┌──

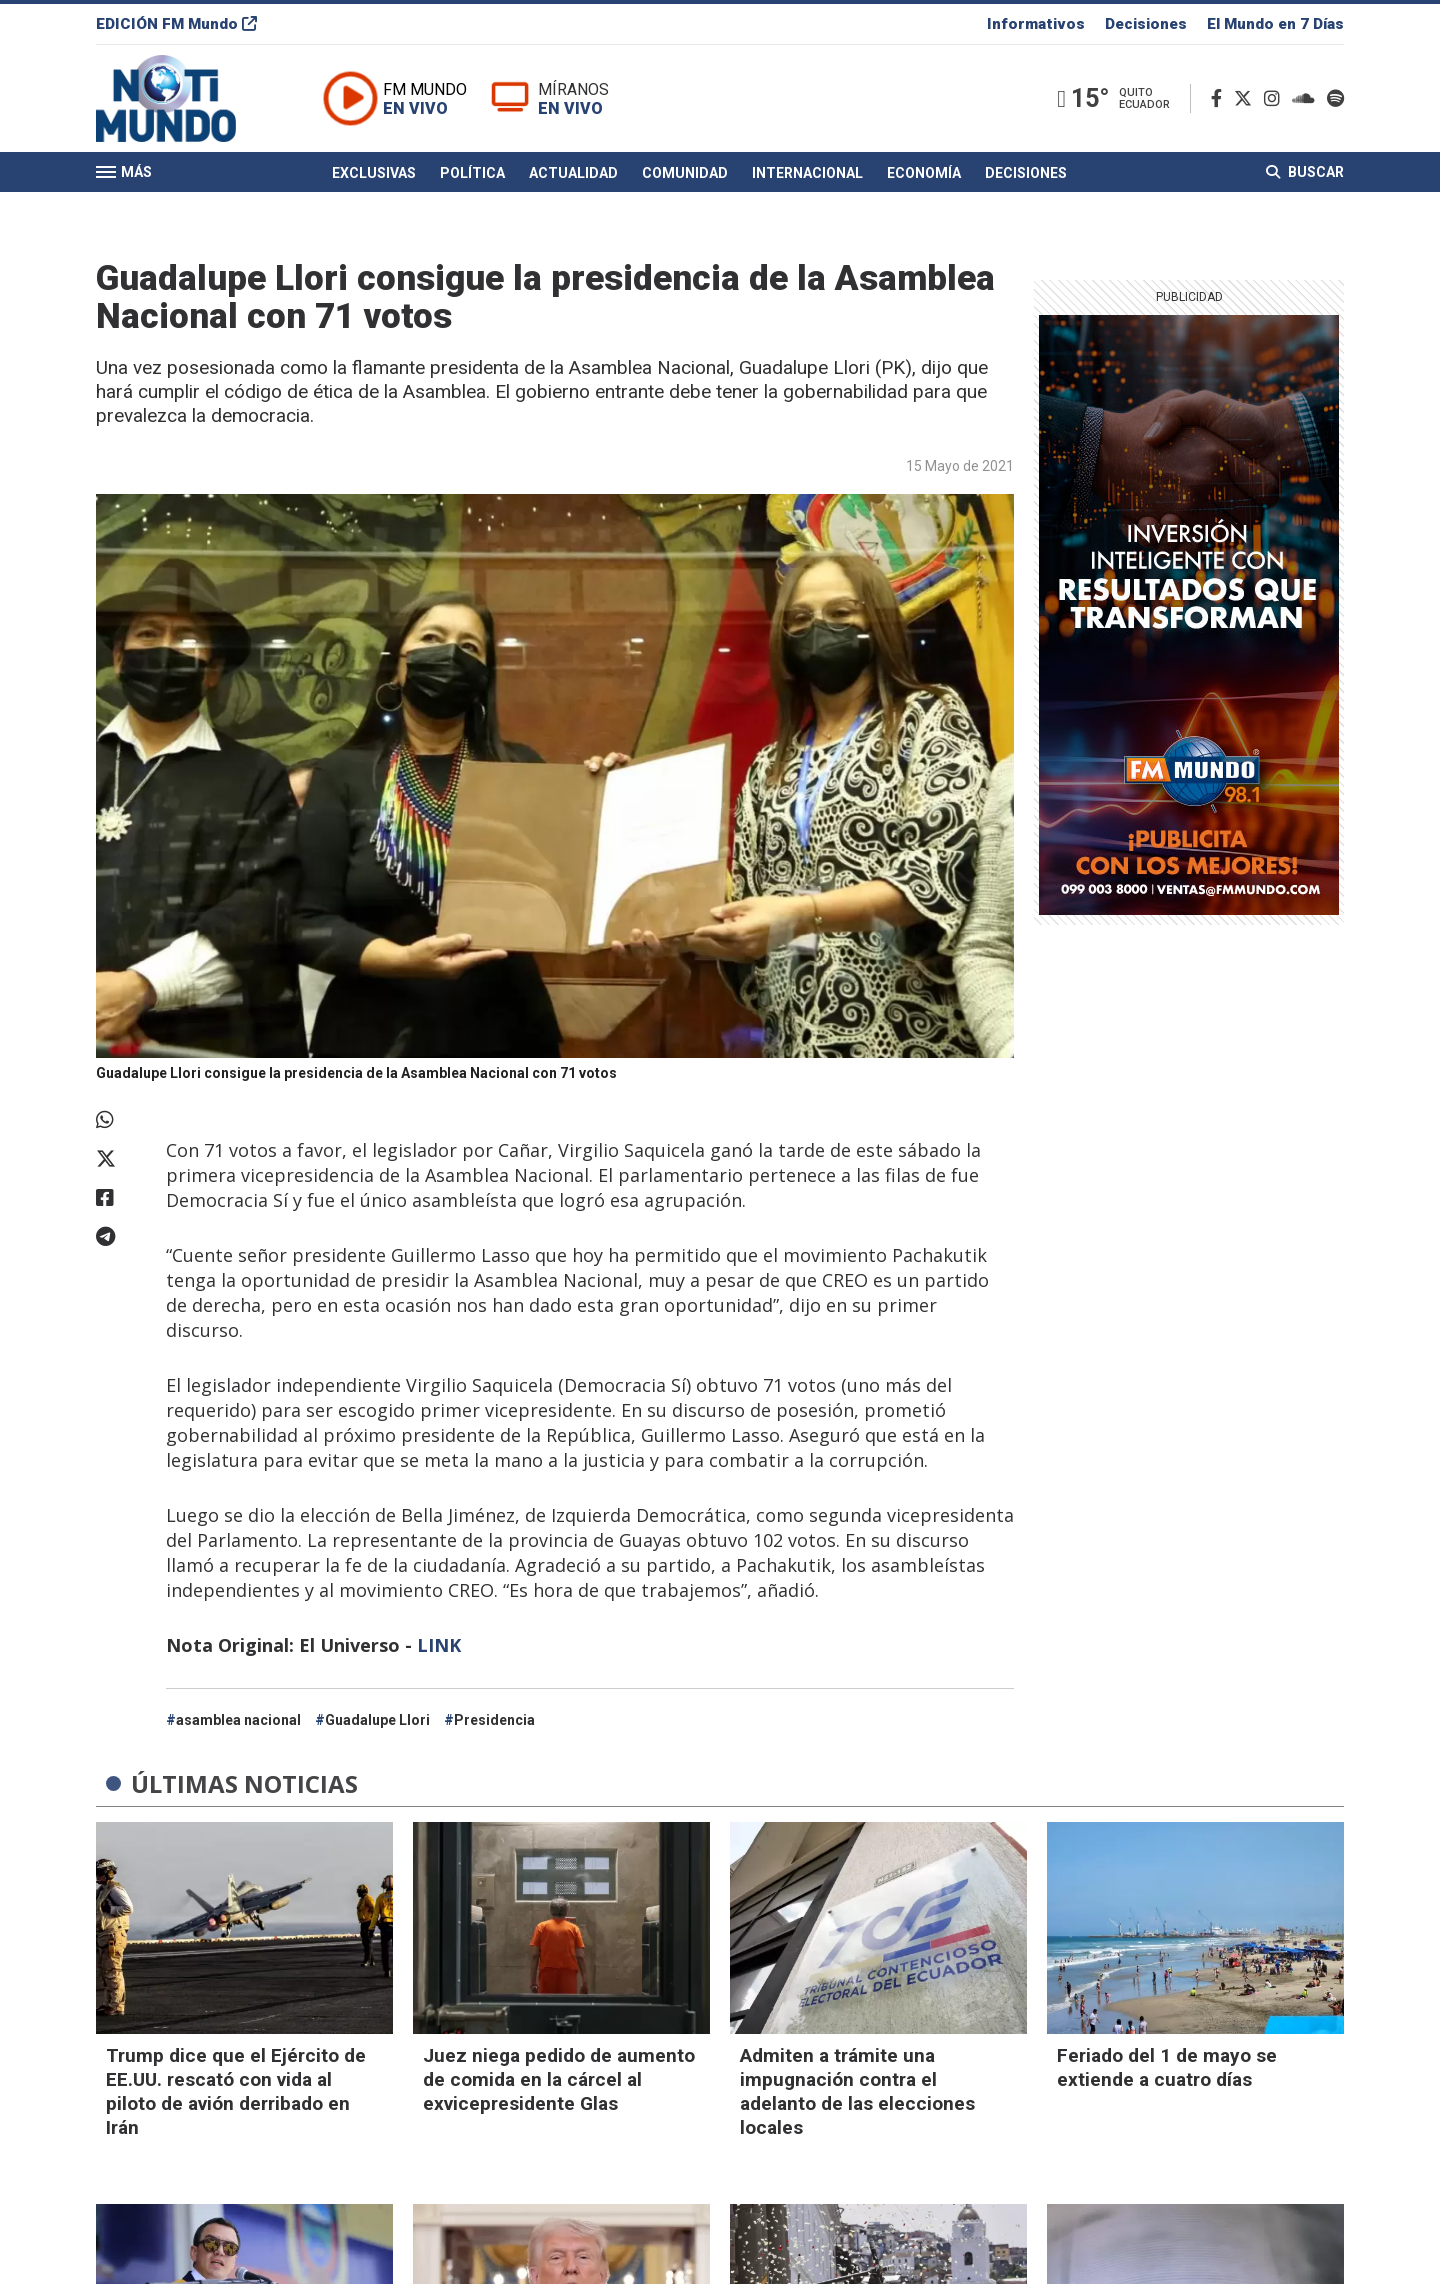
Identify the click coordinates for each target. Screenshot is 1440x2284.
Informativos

└──
┌──

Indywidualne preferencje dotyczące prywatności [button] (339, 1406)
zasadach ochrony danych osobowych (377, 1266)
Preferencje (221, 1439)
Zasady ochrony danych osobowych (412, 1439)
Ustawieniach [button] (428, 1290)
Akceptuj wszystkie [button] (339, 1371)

└──

▸ **What to do**:
Extract the lines above verbatim, starting at the line containing "Identify the click" and ending at the line containing "Informativos".

▸ **Answer to this problem**:
Identify the click coordinates for each target. Screenshot is 1440x2284.
Informativos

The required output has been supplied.